KOTA KINABALU: Education must be made accessible to the disabled. In other words, if the disabled cannot come to school to attend classes, then it must be brought to them.
Young Voices founder Fariz A. Rani pointed this out during the question and answer session of the National Roadshow for Persons with Disability (OKU) held at Wisma Perkeso near here yesterday.
He opined that although opportunities were given to OKUs to fill up positions in the civil service, many will not be able to take advantage of the situation because they have not completed their secondary and tertiary education.
“In Sabah, there are many OKUs with this predicament. They have not even finished their UPSR, do how can they fill up the quota provided to them if they don’t have the necessary qualification?” he queried.
Fariz also said that it was wrong to group the OKUs and force them to follow the footsteps of their successful peers because every OKU has different types of disabilities.
“We cannot force all the OKUs to follow the footsteps of others who have succeeded. For some, attending school may not take so much effort, but what about our peers who are bedridden and want to continue their schooling? For them, going to school is not a 100 percent effort but instead, is a 200 percent effort or more.”
“I know of an OKU who has to be carried by her father to school everyday. But her dad laments that he can no longer do it because he is getting old … home-base education must be introduced for our peers who have problems travelling but have big dreams and ambitions,” he explained.
Fariz also stressed that all schools must be able to accept students with disabilities.
Education Department’s sector head in special education, Ahmad Sabari, said that the present education system only accepts students who are capable of caring for themselves.
“We need to amend this, but I have to say that it is also due to the lack of our capabilities,” he said.
Ahmad added that only 72 schools in Sabah were able to take in disabled students now and one of the newest updates in the provision of education for the disabled in the country was that now politechnics in the country have begun admitting students with hearing disabilities into their programmes.
At the same time, he also shared that six primary schools and six secondary schools in Sabah have constructed OKU friendly toilets for their disabled students.
“These are some of the efforts that have been introduced by the Education Department for our OKUs,” he said.
Additionally, ramps for wheelchair-bound OKUs were also being provided at some schools, and the department is also looking at the installation of escalators for OKUs at schools with more than one-storey buildings.
“However, we are studying the cost for these. We are limited when schools have several storeys,” he said.
Meanwhile, Francis Johen Anak Adam, a member of the OKU National Council said that it was a fact that many OKUs had problem finding jobs.
“However, despite of the many challenges faced, OKUs can efficiently perform tasks and there is a need to raise more awareness on their capabilities.
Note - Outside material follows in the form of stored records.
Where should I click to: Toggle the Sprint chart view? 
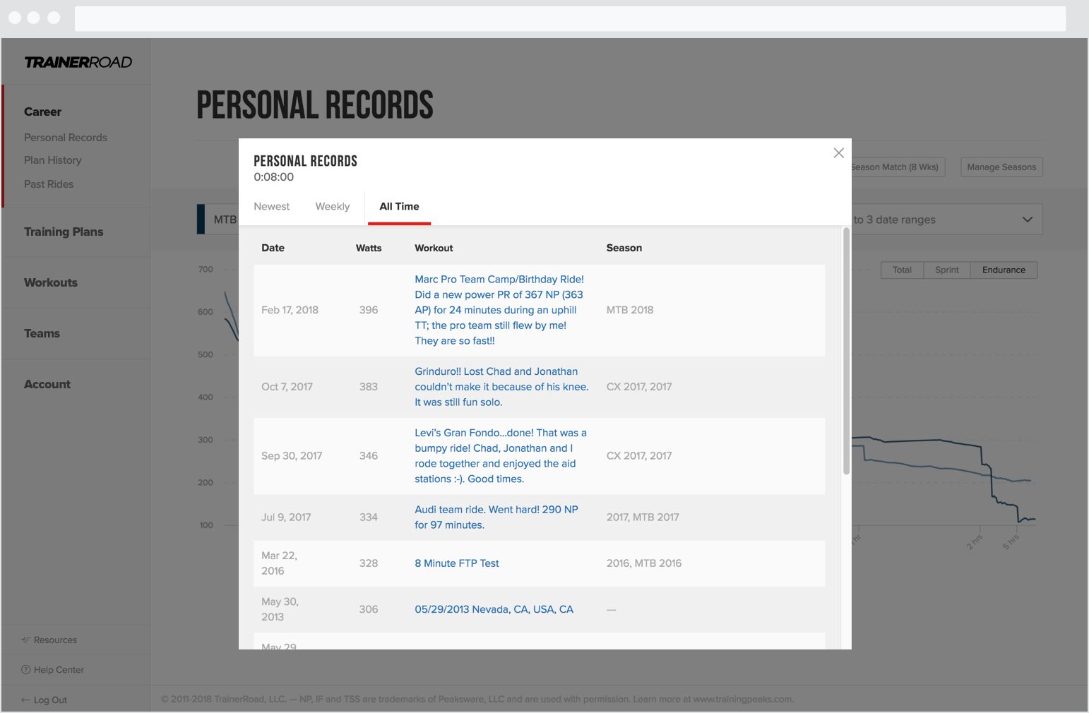point(946,270)
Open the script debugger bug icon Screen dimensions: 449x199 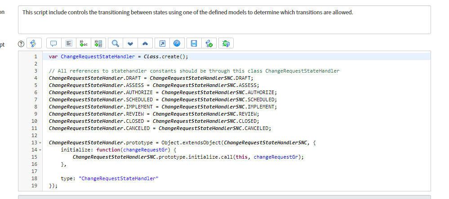tap(226, 43)
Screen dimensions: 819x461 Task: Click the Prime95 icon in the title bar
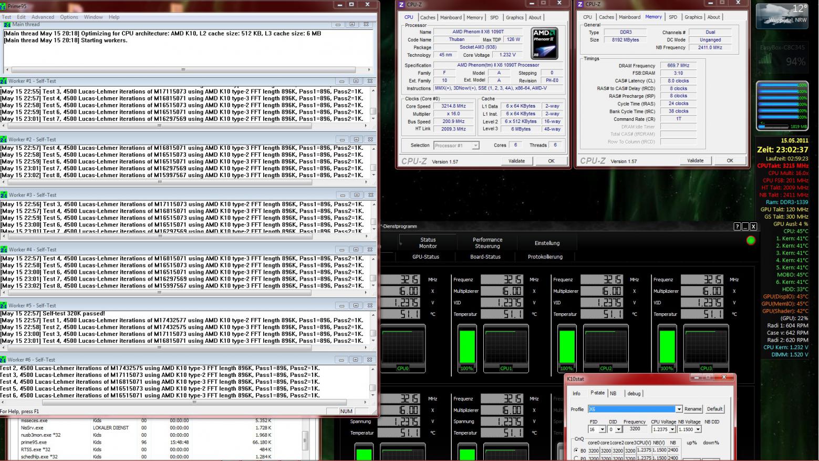pyautogui.click(x=3, y=5)
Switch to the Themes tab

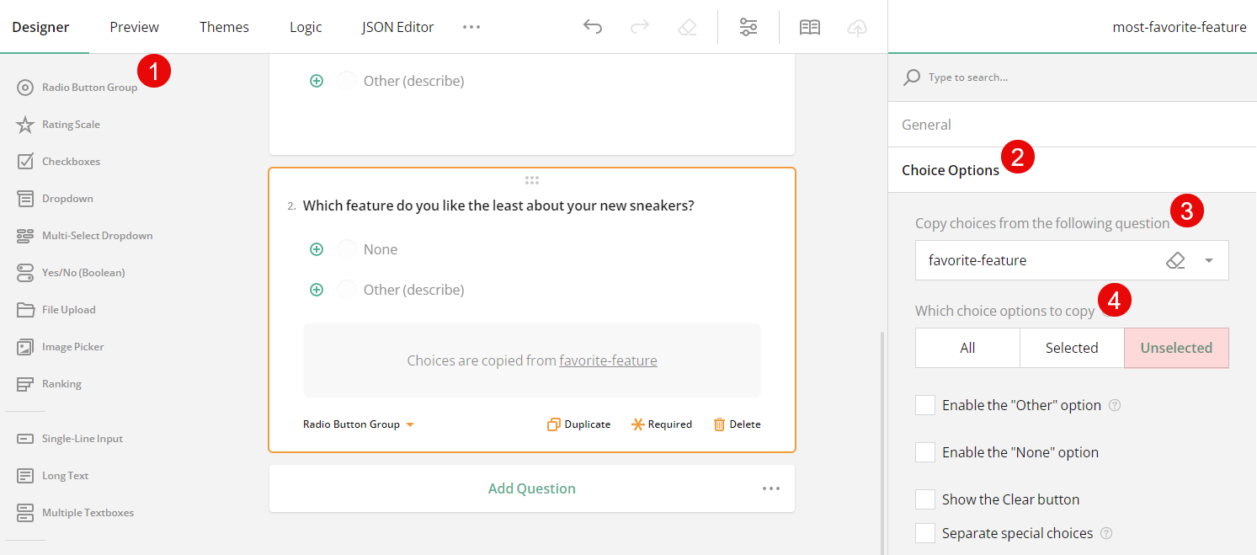(x=224, y=26)
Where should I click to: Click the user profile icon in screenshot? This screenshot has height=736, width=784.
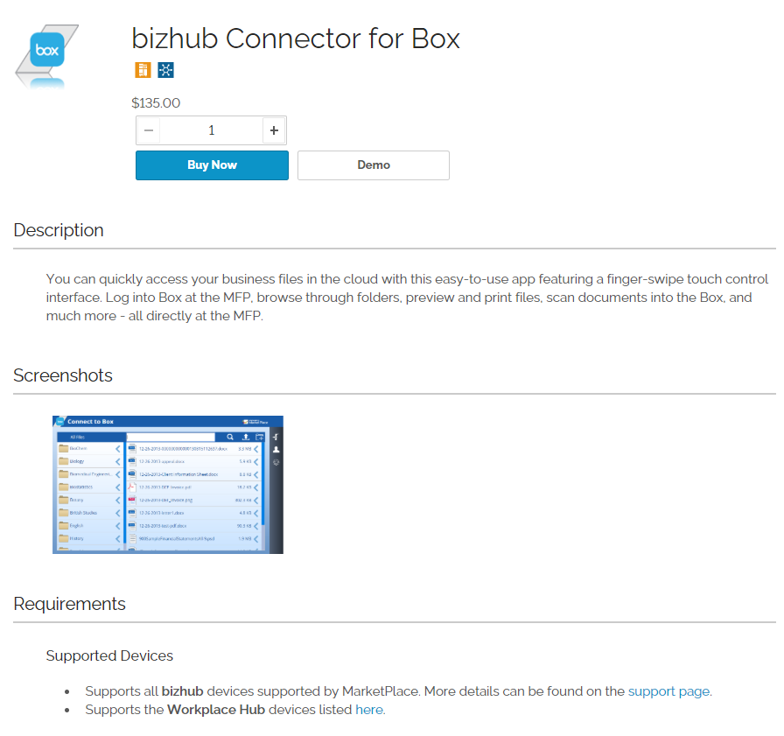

He added that opportunities for education must also be opened up for OKUs and schools must take advantage of the allocation rendered by the relevant ministry in becoming OKU-friendly schools.
With regards to employment in the civil service, OKU Development Department director Adnan Abu Bakar said that a total of 2,186 OKUs had been absorbed in the civil service last year and only three federal ministries out of the 24 and seven government agencies have more than one percent of its employees from OKUs.
“We are working with the SPA to increase the opportunities for OKUs to go into the Civil Service Department,” he said.
Also present during the roadshow were State Welfare Department director Etong Terang and Assistant OKU Development Director Natalie Gaban.